The main boost: Epson's reformulated magenta inks. It still uses Epson's UltraChrome K3 pigment-based ink set, but it has replaced its old Magenta and Light Magenta cartridges with Vivid Magenta.

Vivid Light Magenta. These join Cyan, Light Cyan, Yellow, Light Black, Light Light Black, Photo Black, and Matte Black. That's a total of nine inks, though the printer uses only eight at any given time.
Through the printer's menu you tell it to switch between Photo and Matte Black depending on the paper you're using. That's one benefit of the 3880 over Epson's Stylus Photo R2880 ($800, street), which makes you physically switch the Photo and Matte Black cartridges.
Epson says that the Vivid Magentas should provide more intense blues and violets, and we did see a wider range of those colors in the test prints we made. These colors have long been difficult for inkjet printers to reproduce and are usually one of the biggest color shifts you'll see when trying to print an image of flowers-if the African violets in your prints don't look purple, you might want to try the 3880.
Another trickle-down technology is the ink-repellent coating on the MicroPiezo AMC print head.
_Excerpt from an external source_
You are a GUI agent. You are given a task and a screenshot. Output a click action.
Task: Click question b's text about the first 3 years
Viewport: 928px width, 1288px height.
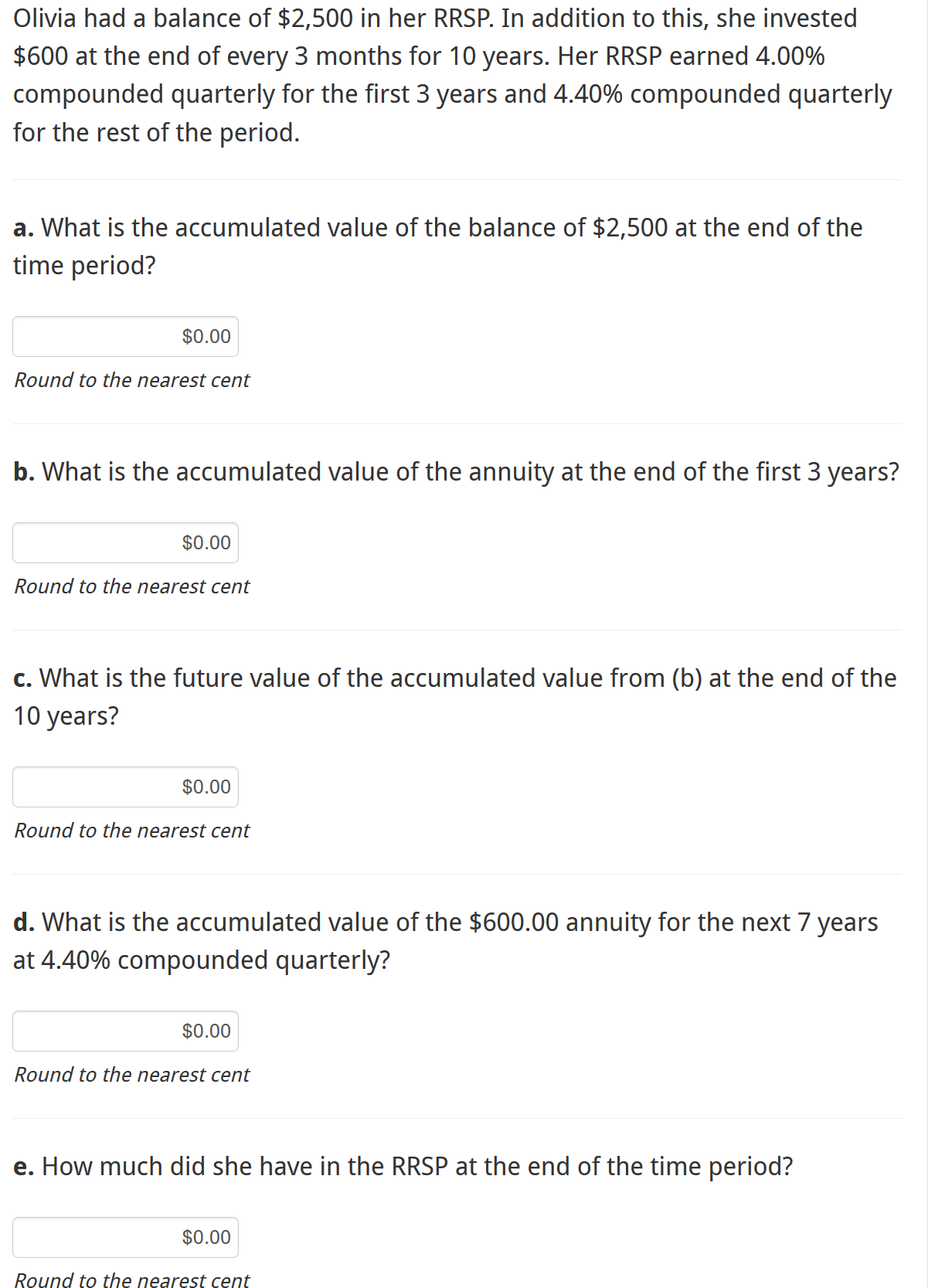point(470,471)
This helps to keep ink away when the head's not in use, so there's less chance of it drying up and causing clogs.
It's generally a good idea to turn your printer off when it's not in use so it will park the print head and let it cool down, again, to avoid drying. Ink can be expensive. You don't want to waste any by running cleaning cycles that could've been avoided.
When it introduced the 3800, Epson debuted a new set of screening and color-lookup table algorithms created in conjunction with the Munsell Color Science Laboratory at the Rochester Institute of Technology. Now called AccuPhoto HD2 technology, it's responsible for how the printer maps the colors in a photo to the colors it is able to create and how it lays them down on the paper.
The main benefit? Smoother gradations in areas that transition subtly from one color to another, or from light to dark - often in the out-of-focus areas of photos, such as the backgrounds of portraits or macro shots. You may have encountered banding problems in such areas before, where some printers create too big a step in brightness. Not so with the 3880.
Photographers who work in black-and-white will appreciate the Advanced Black and White mode, which makes converting to a neutral or lightly toned monochrome really easy. Annoyingly, years after its introduction, this part of Epson's driver still doesn't show an actual preview of your image.
Instead, it always shows the same portrait of a woman to preview the relative effects of your settings.